**本文**
説明

自動二輪車の自動変速機制御装置

【課題】ライダーが運転中に指を離すことなく変速を自動的に行うことができるとともに、スイッチの数を削減してスイッチ操作を簡略化することができる自動二輪車の自動変速機制御装置を提供すること。
【解決手段】エンジン9のクランク軸15の回転を無段変速して車軸48に伝達するCVT装置(Vベルト式自動変速機)10を制御する装置であって、前記CVT装置10の変速比を自動制御する自動変速モード又は変速比を手動操作によって所定の固定変速比に選択的に設定する手動変速モードに切り替え可能な自動二輪車の自動変速機制御装置において、予め定めた所定のスロットル操作によって前記CVT装置10の変速特性又は変速段を変更可能とする。

【発明の詳細な説明】
【技術分野】
【0001】
本発明は、自動二輪車に搭載された自動変速機を電子制御するための自動変速機制御装置に関するものである。
【背景技術】
【0002】
例えば、スクータ型自動二輪車に変速装置としてVベルト式の無段自動変速機を搭載することが行われているが、従来のウェイトローラ式の自動変速機では、変速比を即座に且つ大幅に変更することができないため、所謂エンジンブレーキをドライビングに活かすことができないばかりか、手動変速機を搭載した自動二輪車(マニュアルミッション車)のような予めのシフトダウンができず、加速がもたつくという不具合があることは周知である。
【0003】
そこで、ウェイトローラ式の自動変速機に代えて電子制御式の自動変速機が提案され、既に実用に供されている。この電子制御式の自動変速機は、車速やエンジン回転数(アクセル開度)に対して予め設定されたプログラムに基づいて変速比を求め、変速比が求められた値となるよう電動モータ等のアクチュエータを駆動制御するものである。
【0004】
斯かる電子制御式の自動変速機を搭載した車両では、走行中の変速比を任意に変更することができるため、自動変速モードにおいて燃費重視のエコノミー走行パターンや加速重視のパワー走行パターン等の複数の走行パターンを設定したり、予め設定された複数段の変速比を切り替えることによってマニュアルミッション車のような変速を実現させる手動変速モードを設定することができるようにしている。
【0005】
上記各種の変速パターンは、車両の走行条件やライダーの好みに応じて切り替えられるが、この変速パターンの切り替えは一般的にはスイッチ入力によって行われており、この切替操作は車両の走行中にも行われる。特に、手動変速モード(マニュアルミッション状態)ではシフトアップ/ダウンの操作を行う必要があるため、走行中の切替操作は頻繁に行われることとなる。このため、切り替え操作に必要なスイッチは、ライダーがハンドルを握ったままの状態で指が届く範囲に配置される必要がある。
【0006】
ところで、例えば、特許文献1には、ハンドルバーの右側のスイッチユニットに設けられた切替スイッチによって手動変速モードと自動変速モードの何れかを選択するようにした電子制御式無段変速機において、手動変速モードが選択されているときに左側のスイッチユニットに設けられたシフトスイッチを操作することによってシフトアップ指令又はシフトダウン指令の何れかを出力可能とした構成が提案されている。

**小課題 1**
次の記述(a)〜(c)が本文の内容と合致するかを「はい」または「いいえ」で答え、判断の根拠となる本文の語句を一字一句違えずに引用してください。(a) 従来のウェイトローラ式の自動変速機では、変速比を即座に大幅に変更することができない。(b) 電子制御式の自動変速機は、まだ実用化されていない。(c) 特許文献1の構成では、手動変速モードと自動変速モードの選択をハンドルバーの左側のスイッチユニットにある切替スイッチで行う。
**小課題 2**
エントリの中から、文字列"left"を含む行をすべて示してください。
本文とエントリは、それぞれ異なる出典から採られたものです。

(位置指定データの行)

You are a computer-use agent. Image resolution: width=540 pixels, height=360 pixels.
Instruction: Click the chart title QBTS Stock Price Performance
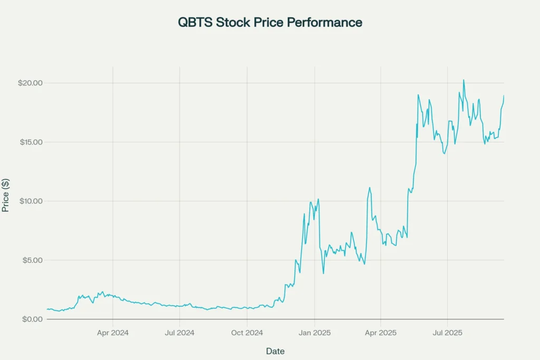point(270,23)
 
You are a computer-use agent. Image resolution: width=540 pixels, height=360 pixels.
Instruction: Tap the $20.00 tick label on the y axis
point(30,83)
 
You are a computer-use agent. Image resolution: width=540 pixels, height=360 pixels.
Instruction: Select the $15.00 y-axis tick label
point(30,142)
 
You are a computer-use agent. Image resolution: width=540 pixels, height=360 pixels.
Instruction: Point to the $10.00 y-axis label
point(30,201)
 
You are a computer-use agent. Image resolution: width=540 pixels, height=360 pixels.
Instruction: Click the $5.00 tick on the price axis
point(32,260)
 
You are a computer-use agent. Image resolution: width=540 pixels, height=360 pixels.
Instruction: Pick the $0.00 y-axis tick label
point(32,319)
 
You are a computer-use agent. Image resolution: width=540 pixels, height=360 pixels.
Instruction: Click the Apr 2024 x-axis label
point(113,333)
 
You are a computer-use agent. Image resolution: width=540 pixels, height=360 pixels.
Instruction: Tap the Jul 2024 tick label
point(180,333)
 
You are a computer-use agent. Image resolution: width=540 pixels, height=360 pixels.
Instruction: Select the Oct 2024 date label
point(247,333)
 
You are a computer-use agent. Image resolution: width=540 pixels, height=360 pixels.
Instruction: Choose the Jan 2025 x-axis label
point(314,333)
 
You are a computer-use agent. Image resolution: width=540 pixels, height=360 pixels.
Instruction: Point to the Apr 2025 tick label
point(381,333)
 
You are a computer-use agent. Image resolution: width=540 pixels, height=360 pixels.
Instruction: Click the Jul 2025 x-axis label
point(447,333)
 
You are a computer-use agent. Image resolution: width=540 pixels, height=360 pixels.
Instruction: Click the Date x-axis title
point(276,351)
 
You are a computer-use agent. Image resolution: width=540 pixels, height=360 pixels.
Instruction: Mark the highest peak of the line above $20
point(464,80)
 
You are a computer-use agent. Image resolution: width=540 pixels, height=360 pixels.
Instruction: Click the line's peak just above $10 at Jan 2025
point(319,199)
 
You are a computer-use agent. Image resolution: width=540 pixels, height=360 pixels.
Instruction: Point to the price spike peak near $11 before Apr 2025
point(370,188)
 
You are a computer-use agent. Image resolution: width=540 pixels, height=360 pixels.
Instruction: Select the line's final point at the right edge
point(504,95)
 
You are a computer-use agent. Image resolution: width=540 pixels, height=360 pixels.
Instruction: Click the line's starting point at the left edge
point(47,309)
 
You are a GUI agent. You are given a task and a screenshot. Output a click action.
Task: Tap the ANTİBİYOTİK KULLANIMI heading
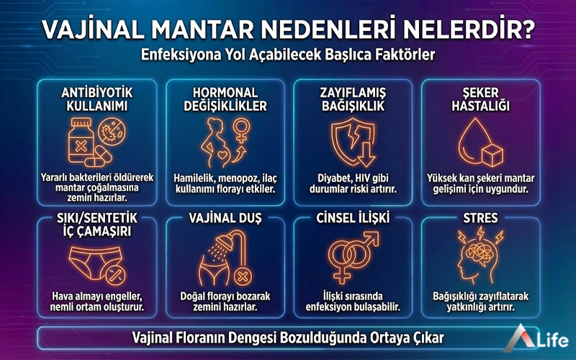(98, 99)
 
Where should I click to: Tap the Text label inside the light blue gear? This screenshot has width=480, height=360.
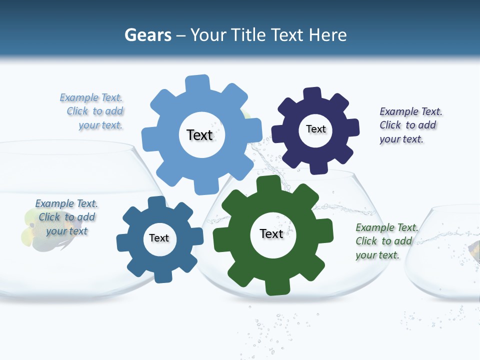(x=200, y=135)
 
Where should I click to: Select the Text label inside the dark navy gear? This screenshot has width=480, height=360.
(x=316, y=129)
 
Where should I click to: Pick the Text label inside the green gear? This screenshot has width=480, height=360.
(x=272, y=234)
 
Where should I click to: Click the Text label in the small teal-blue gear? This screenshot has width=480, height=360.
(x=159, y=238)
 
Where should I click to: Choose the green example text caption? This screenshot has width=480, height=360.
(x=385, y=241)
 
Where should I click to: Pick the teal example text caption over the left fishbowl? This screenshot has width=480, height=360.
(x=66, y=217)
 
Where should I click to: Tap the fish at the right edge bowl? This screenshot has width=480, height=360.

**正答 1**
(a) はい。「変速比を即座に且つ大幅に変更することができない」
(b) いいえ。「既に実用に供されている」
(c) いいえ。「ハンドルバーの右側のスイッチユニットに設けられた切替スイッチによって手動変速モードと自動変速モードの何れかを選択する」

**正答 2**
Instruction: Click the line's starting point at the left edge
Where should I click to: Pick the teal example text caption over the left fishbowl? This screenshot has width=480, height=360.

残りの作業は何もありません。